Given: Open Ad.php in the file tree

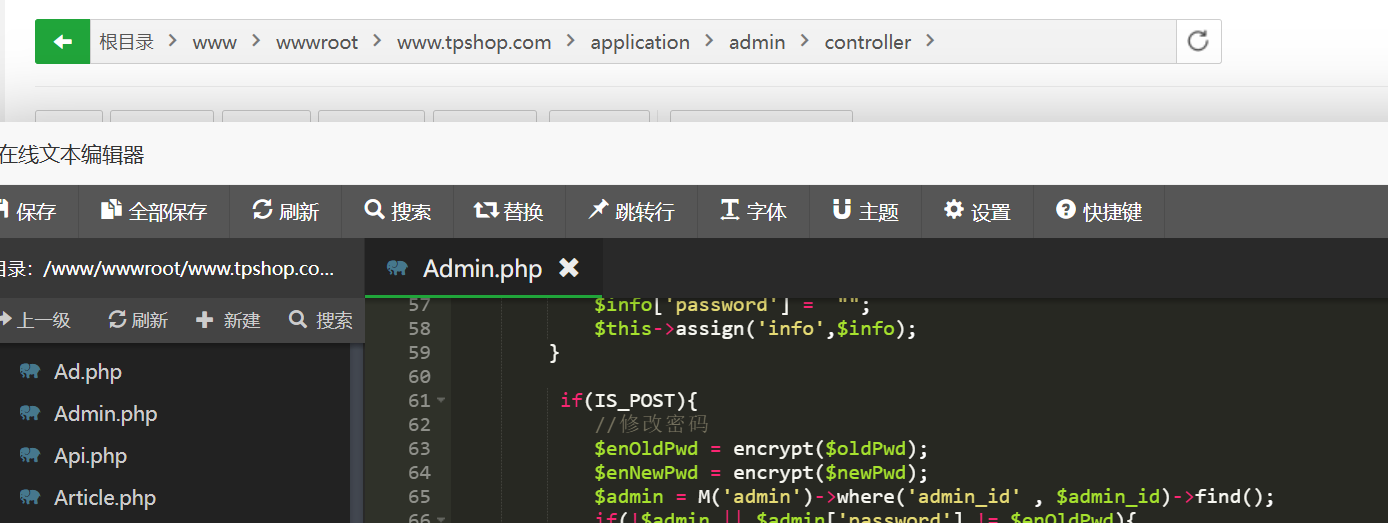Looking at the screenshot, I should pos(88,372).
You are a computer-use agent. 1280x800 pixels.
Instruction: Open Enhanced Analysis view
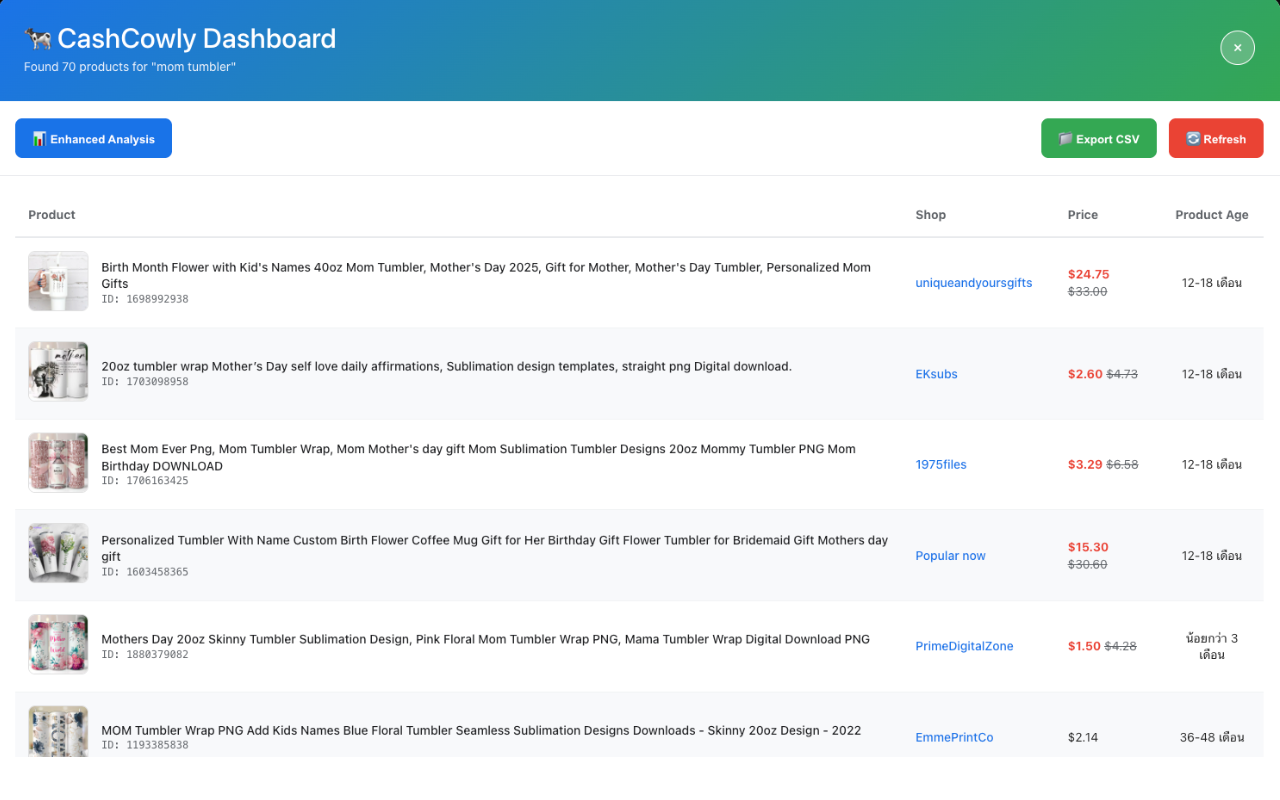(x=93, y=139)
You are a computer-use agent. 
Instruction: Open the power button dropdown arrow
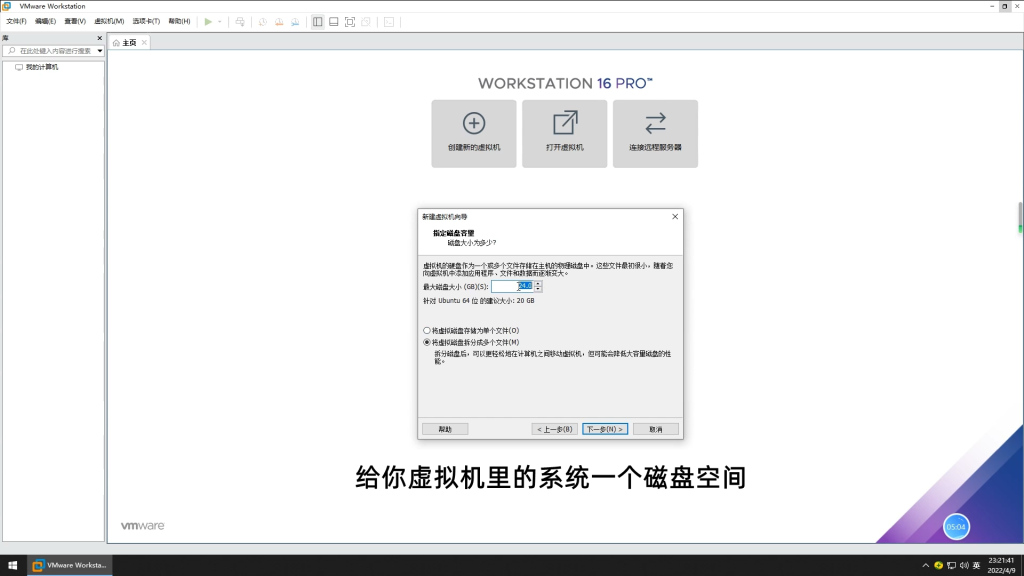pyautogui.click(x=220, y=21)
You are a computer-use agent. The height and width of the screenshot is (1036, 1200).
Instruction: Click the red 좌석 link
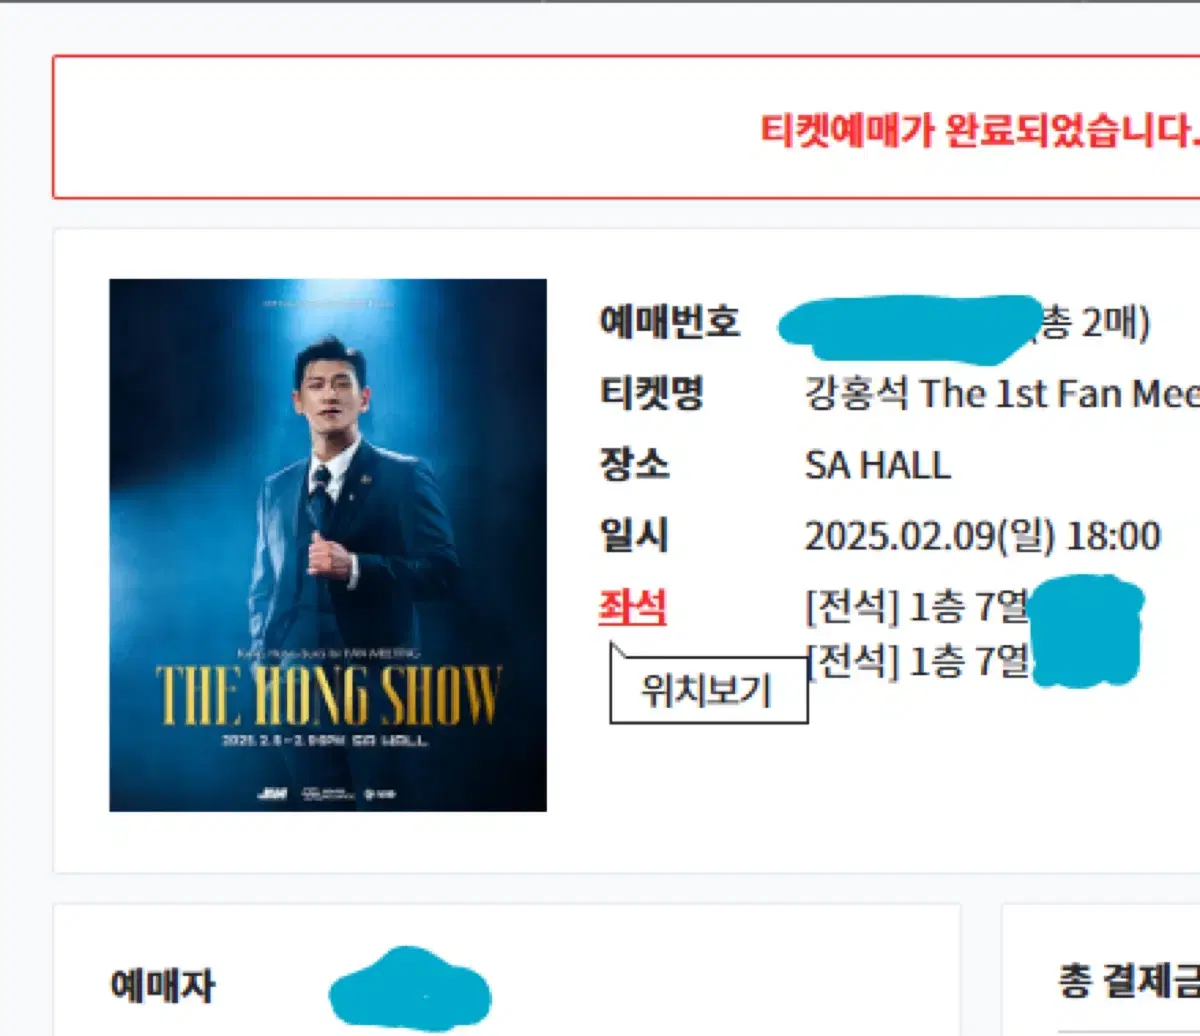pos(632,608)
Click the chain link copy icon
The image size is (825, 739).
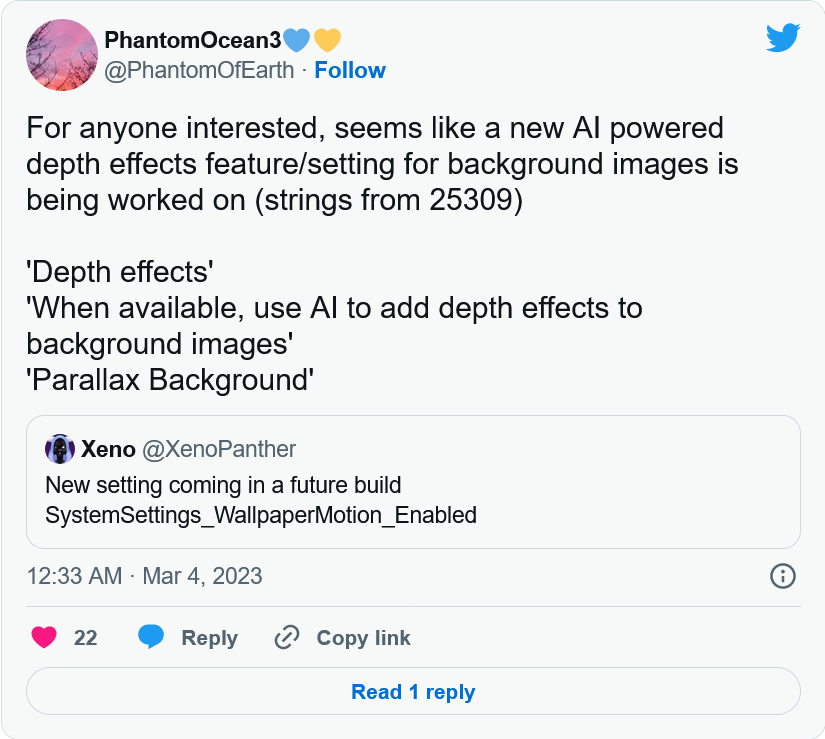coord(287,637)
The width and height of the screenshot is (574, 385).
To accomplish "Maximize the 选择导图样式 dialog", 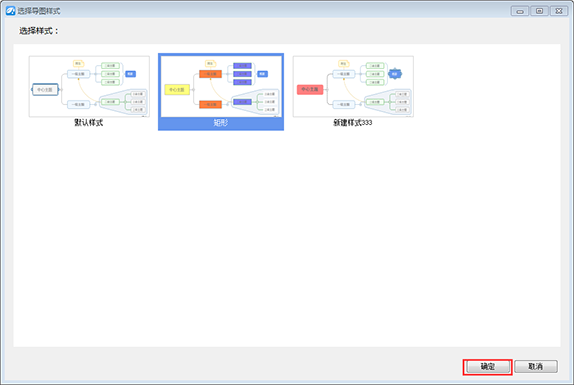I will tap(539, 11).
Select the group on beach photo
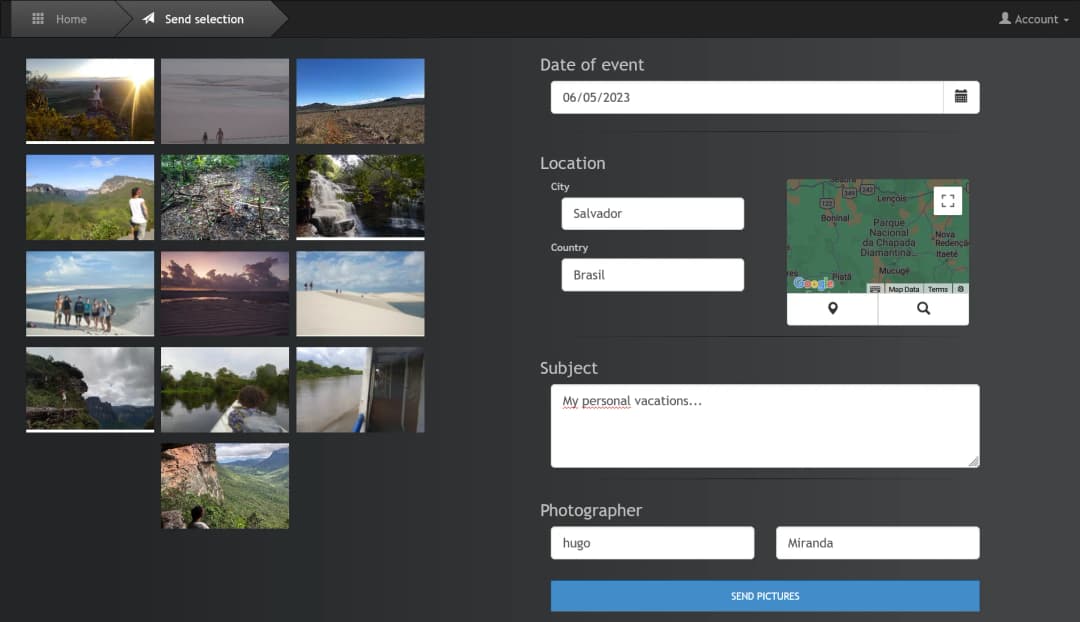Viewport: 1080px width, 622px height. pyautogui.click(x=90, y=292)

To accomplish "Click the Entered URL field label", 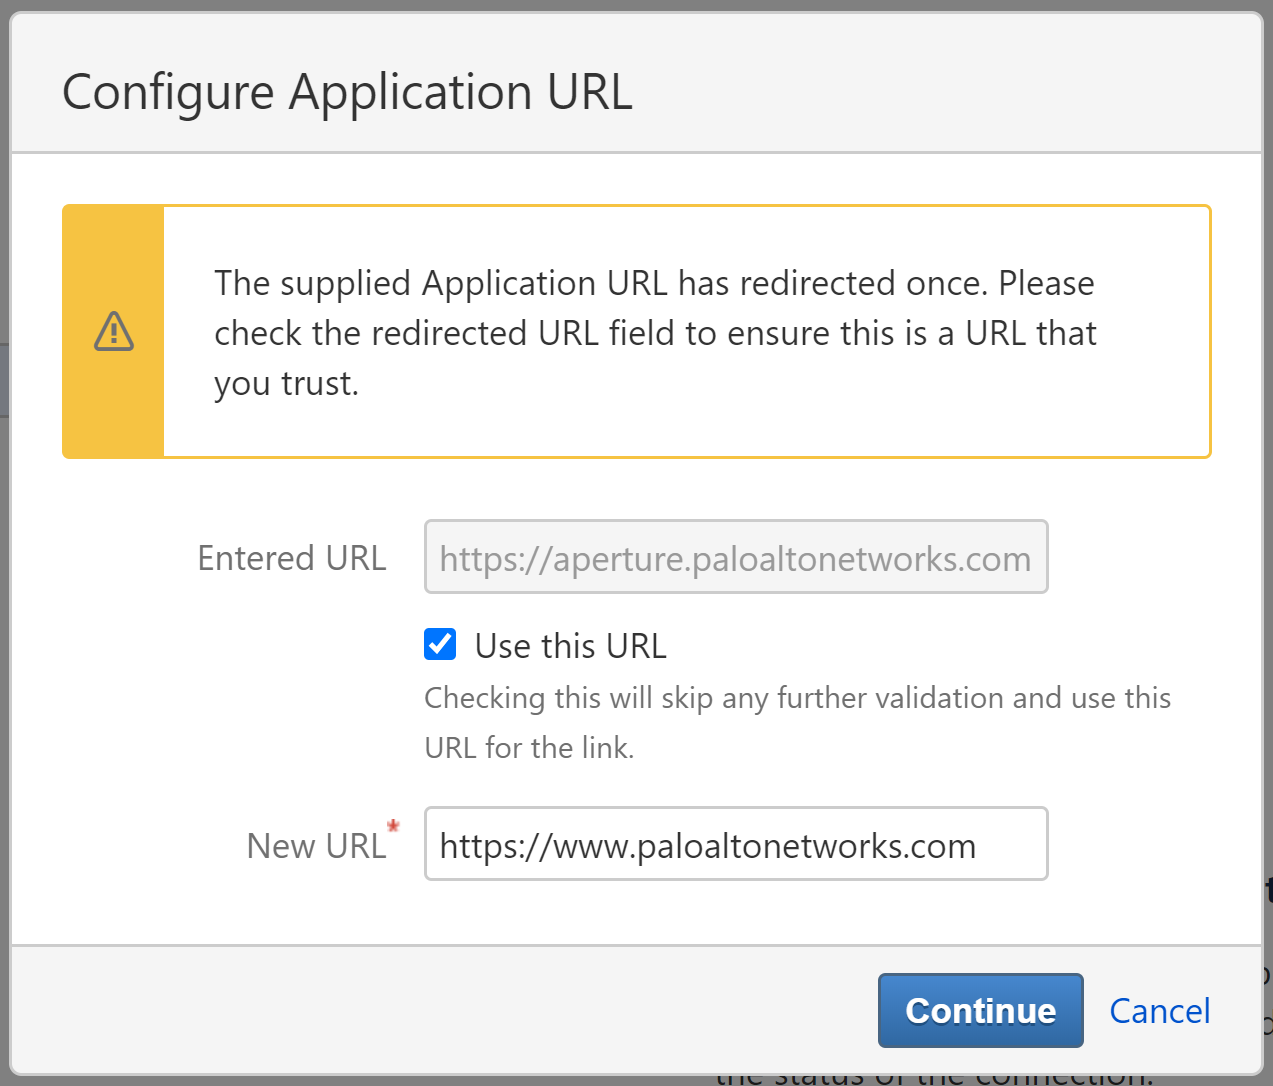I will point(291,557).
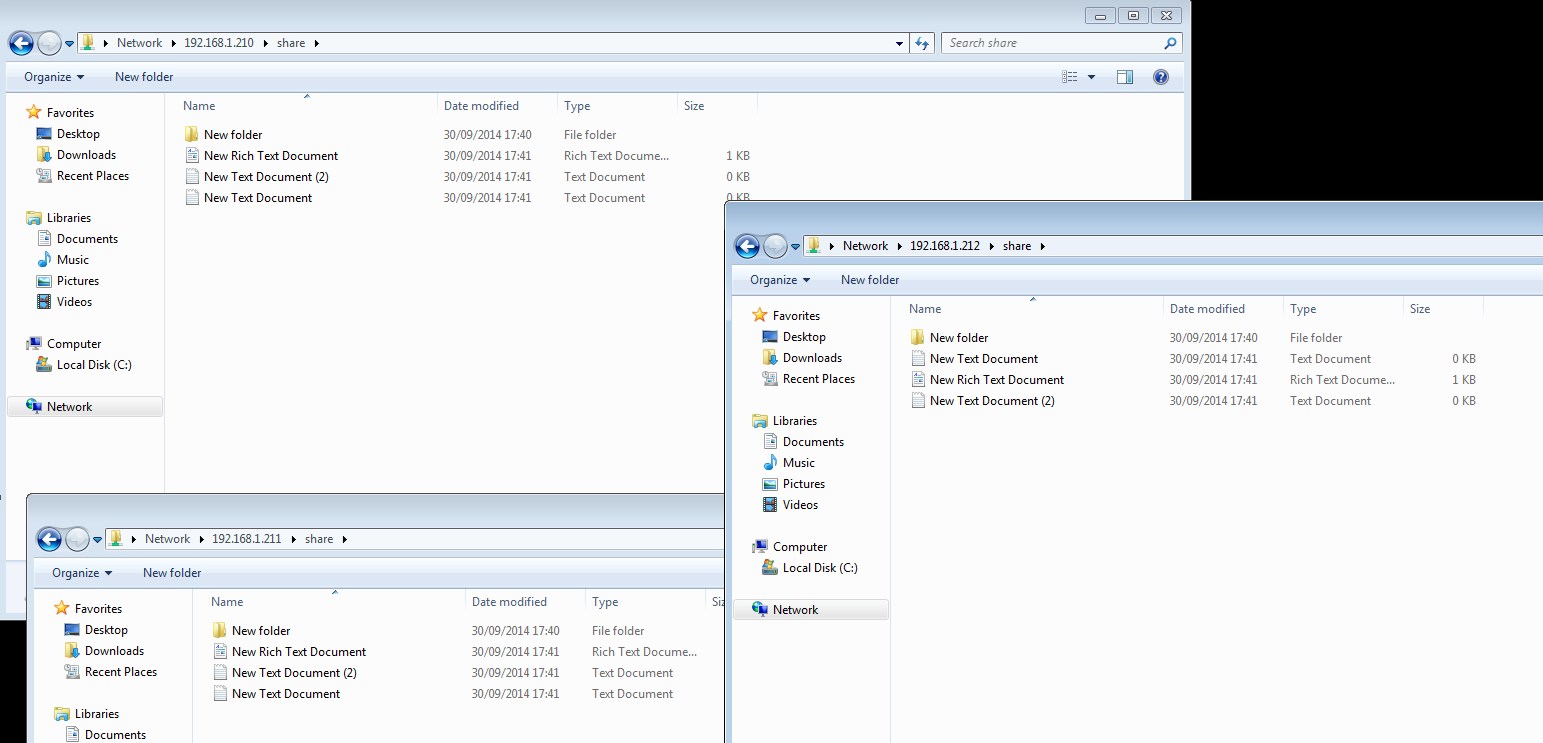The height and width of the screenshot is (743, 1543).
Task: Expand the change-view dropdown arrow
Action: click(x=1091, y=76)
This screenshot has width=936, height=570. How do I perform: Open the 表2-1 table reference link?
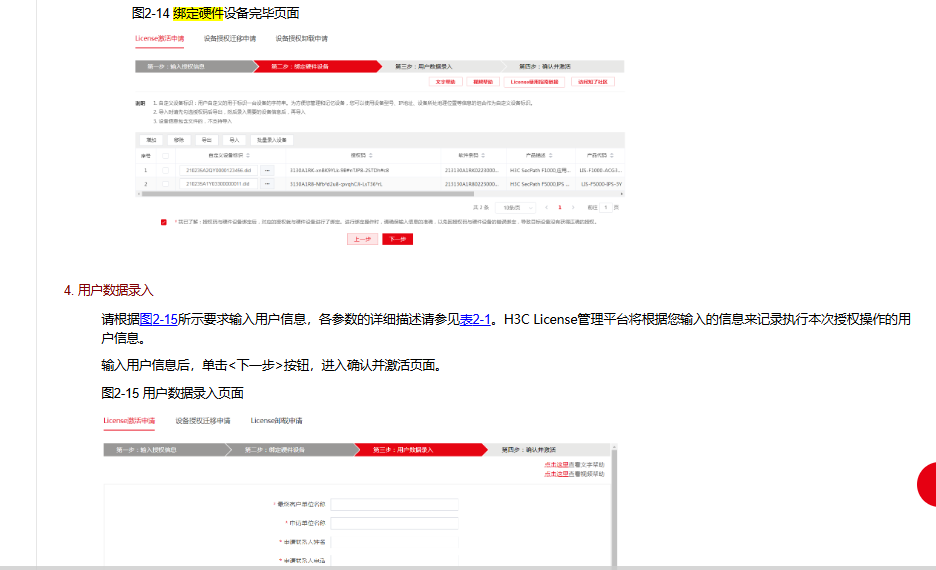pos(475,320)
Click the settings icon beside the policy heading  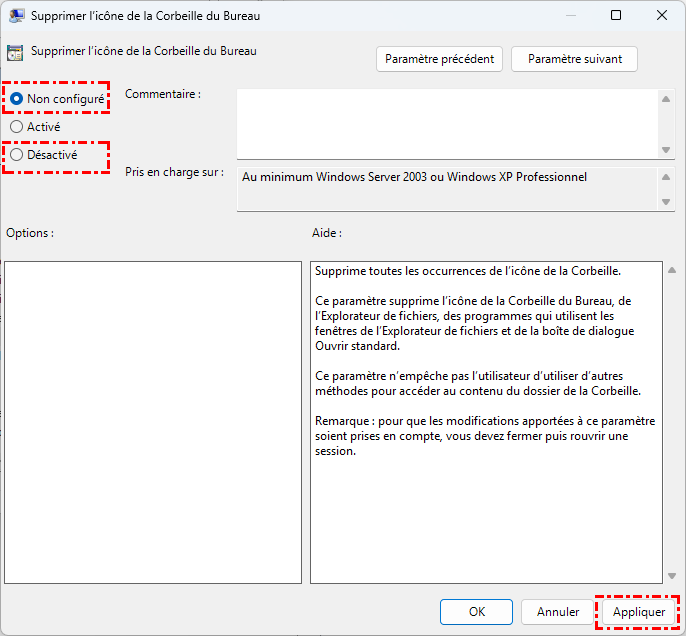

◆ **WHAT THE EXERCISE ASKS**: For the string "agent", count the matching lines in the listing and give that number by itself.

◆ **SOLVED EXERCISE**: 3